RED STATE AMERICA--With so many states still strapped for funds after their Republican-led legislatures cut their budgets to the bone, and with gambling casinos and racinos no longer producing enough to make up for the deficit, some Red States are trying a new approach: They are introducing gladiatorial contests, using the poorest volunteers of their state to raise new revenue.
In Texas, for example, poor people using any weapon they can find, short of rifles or pistols (to protect the paying customers from stray bullets), fight to the death in the largely abandoned Astrodome. In a match-up between a half dozen contestants, the one still living at the end of the match wins a prize of $2000.00, plus free medical care at the local Urgent Care Center.
Said Sen. Troy Fraser (District 24) of the fight-to-the-death matches: "These matches are very exciting to watch, and--at $90.00 a ticket--they can raise tens of thousands of dollars each week to go toward our infrastructure repair and schools. Also, we are again using the Astrodome, which has been sitting abandoned now for more than a decade. But maybe the biggest advantage of the weekly matches is that we remove, with three matches a night, fifteen people from the welfare rolls each Friday. At forty-eight matches a year, with 15 losers a week" (Sen. Fraser here pulled out his calculator and did the math), "that's 720 moochers removed from our welfare rolls each year." Sen. Fraser said he has ringside seats to every match and manages to attend most of them. He exclaimed: "They're great fun, except for the spattered blood from some of the more drawn-out matches. Be sure to wear a windbreaker when you go! Heh heh!"
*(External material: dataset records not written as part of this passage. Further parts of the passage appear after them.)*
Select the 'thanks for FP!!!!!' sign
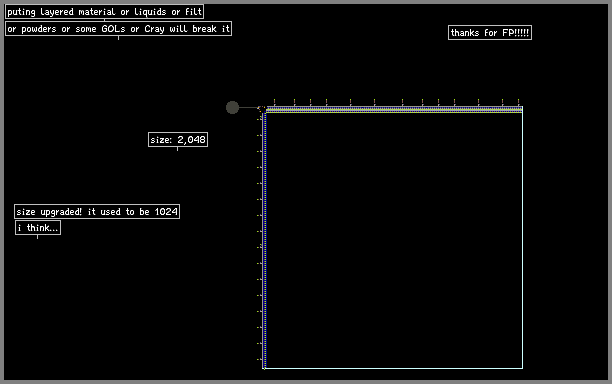This screenshot has height=384, width=612. (x=490, y=33)
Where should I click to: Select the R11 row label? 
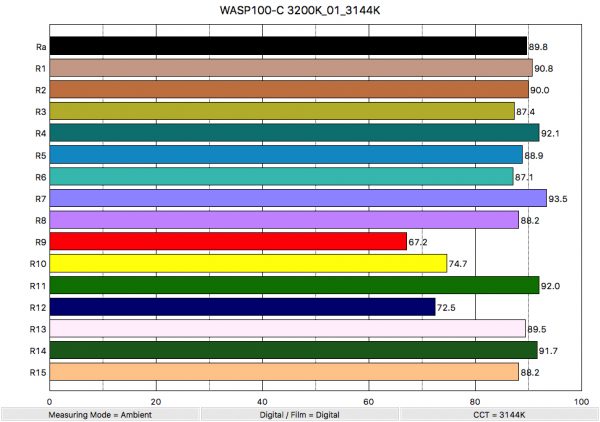[33, 285]
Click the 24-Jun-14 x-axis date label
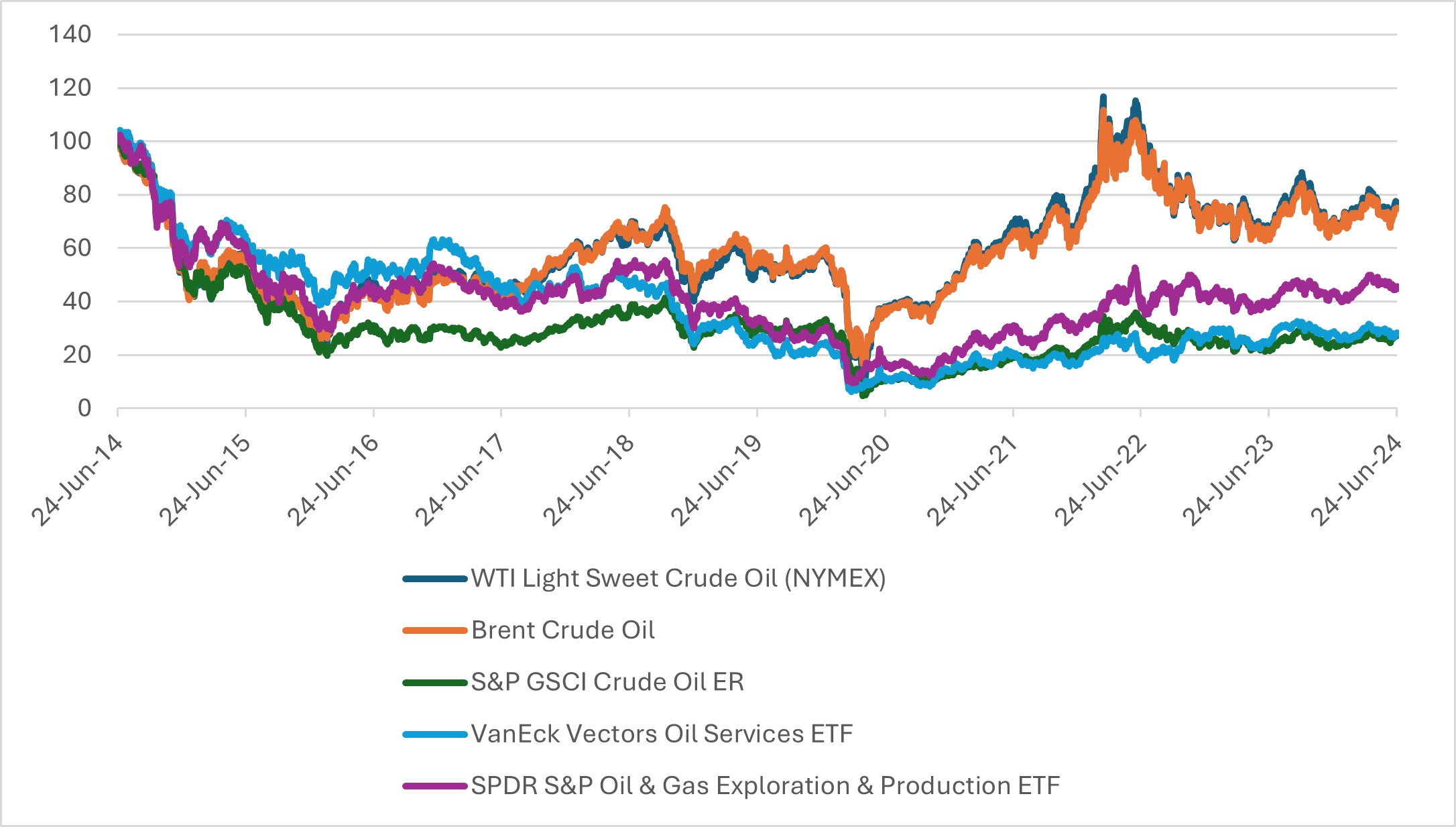The image size is (1456, 827). click(x=78, y=480)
In Louisiana, Gov. Bobby Jindal is also playing with the idea of introducing gladiatorial fights to raise much-needed funds for infrastructure and education. Jindal, a potential GOP candidate for the presidency in 2016, is very excited about the idea. Hardly containing himself, Jindal explained to a reporter from The Times-Picayune, "The reputation of the Mercedes/Benz Superdome was tarnished a bit during Hurricane Katrina, as a shelter of last resort for the poorer people of New Orleans. Now we're giving the Superdome, and the poor people housed there during Katrina, a chance to redeem themselves, at least the ones who survive the death matches."